### [TASK PROMPT]
Pull every line that includes the word "Select" from the data.

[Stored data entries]
BEGIN
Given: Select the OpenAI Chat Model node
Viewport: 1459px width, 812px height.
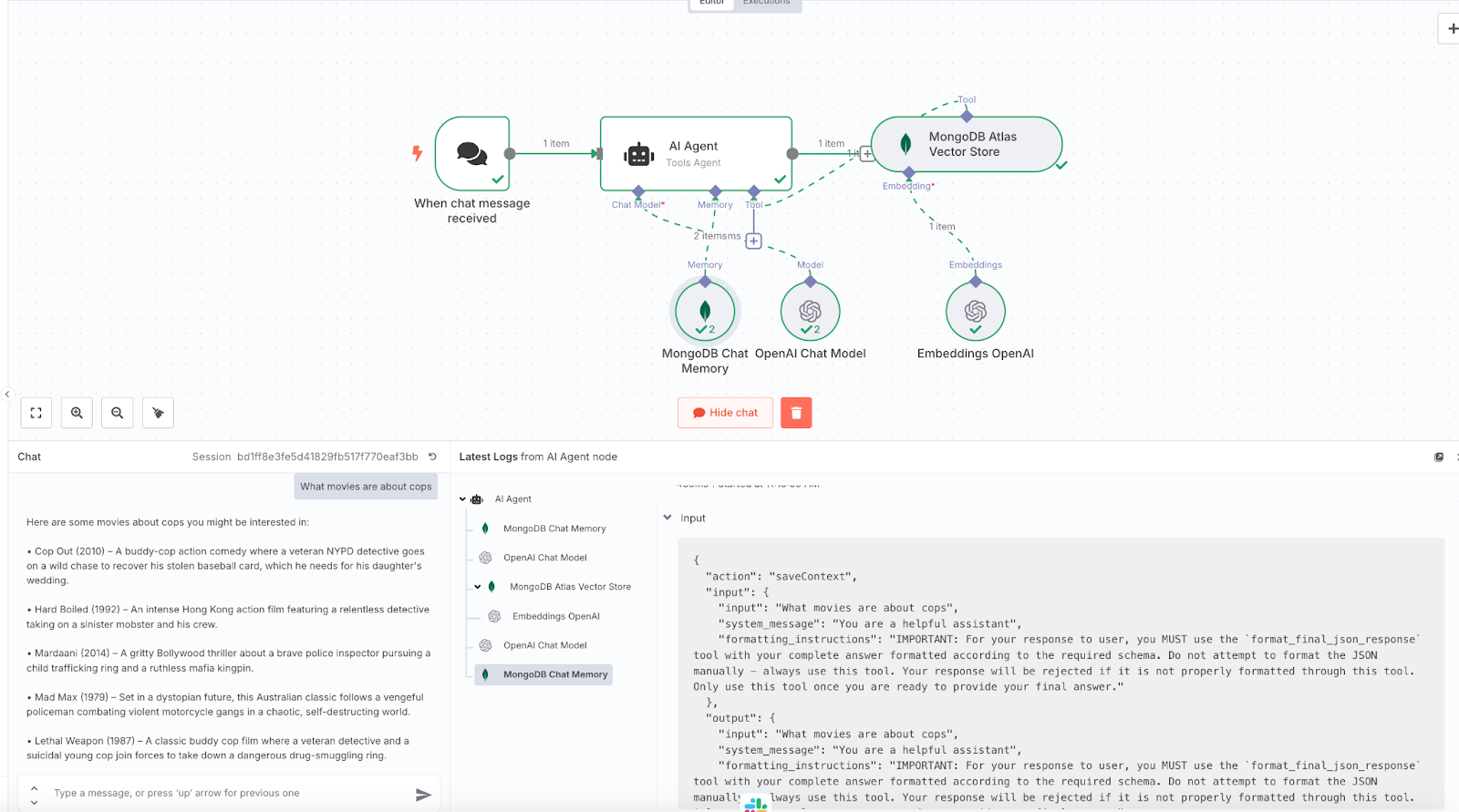Looking at the screenshot, I should [810, 312].
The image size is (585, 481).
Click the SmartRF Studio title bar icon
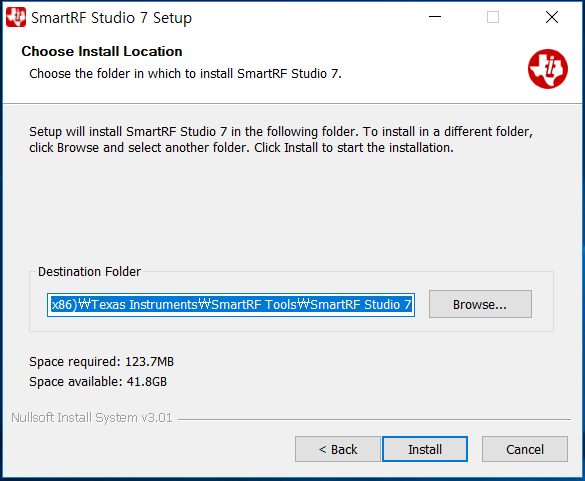[16, 17]
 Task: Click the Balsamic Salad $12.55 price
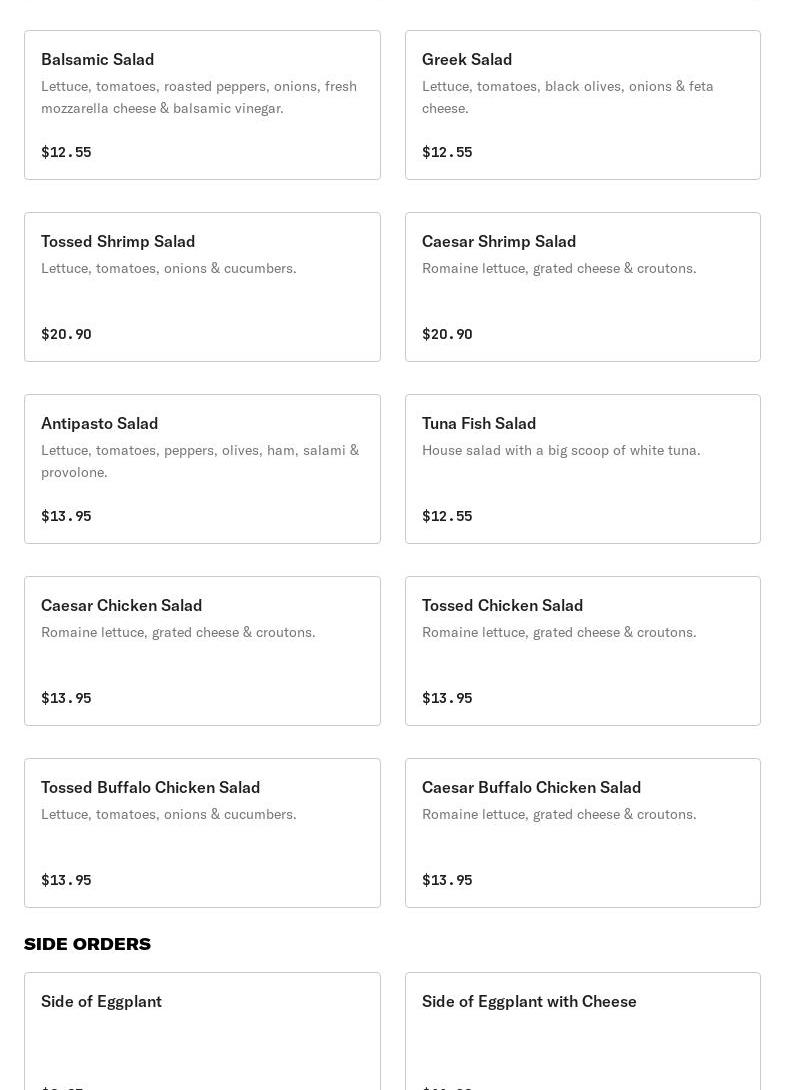66,152
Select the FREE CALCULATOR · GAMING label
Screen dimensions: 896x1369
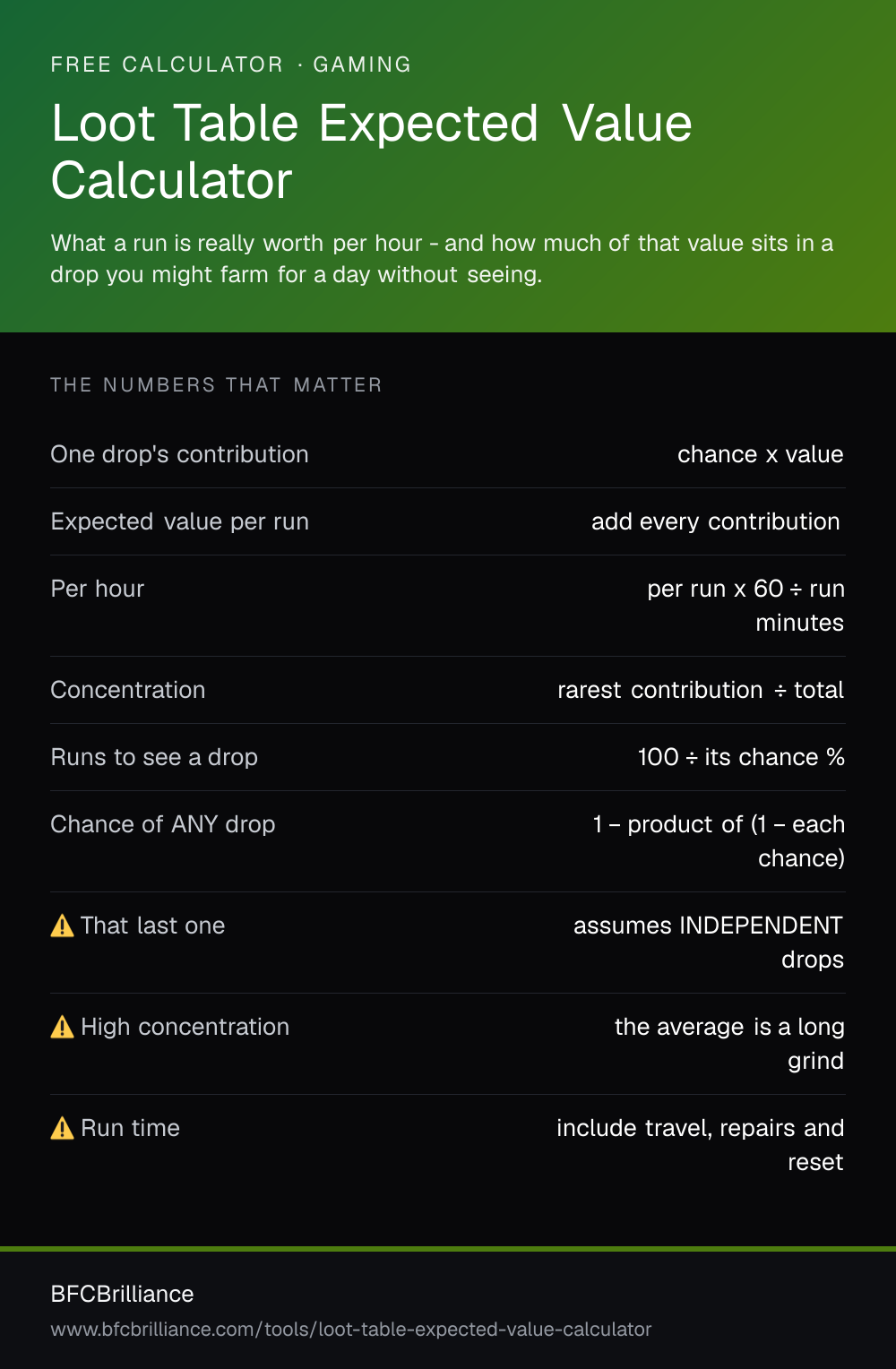231,65
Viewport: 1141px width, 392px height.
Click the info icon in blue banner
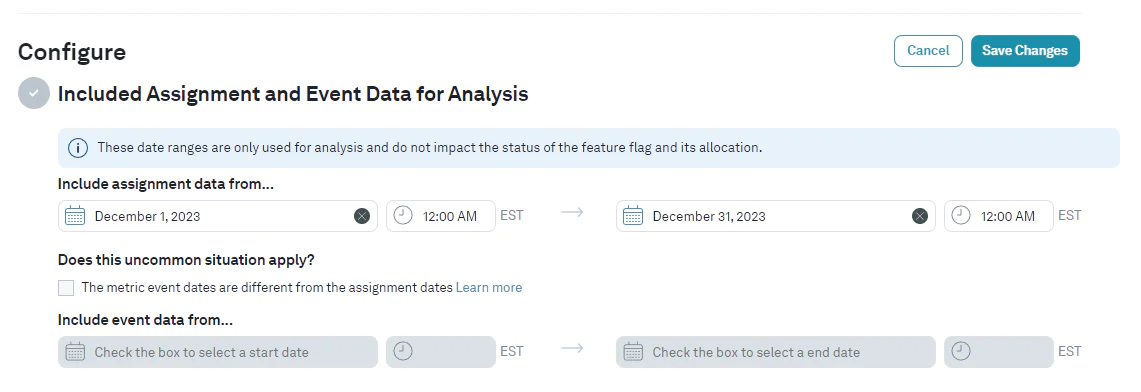pos(78,148)
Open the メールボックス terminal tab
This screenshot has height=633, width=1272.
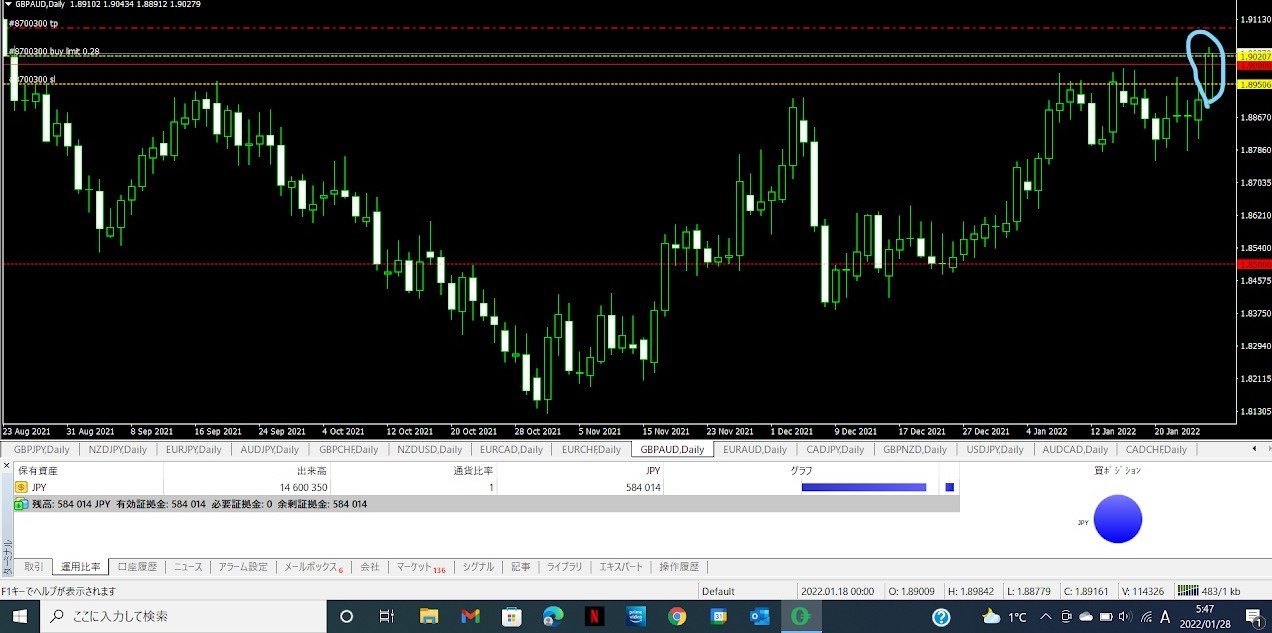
END
### [ANSWER TO THIS EXERCISE]
Given: Select the OpenAI Chat Model node
Select the FREE CALCULATOR · GAMING label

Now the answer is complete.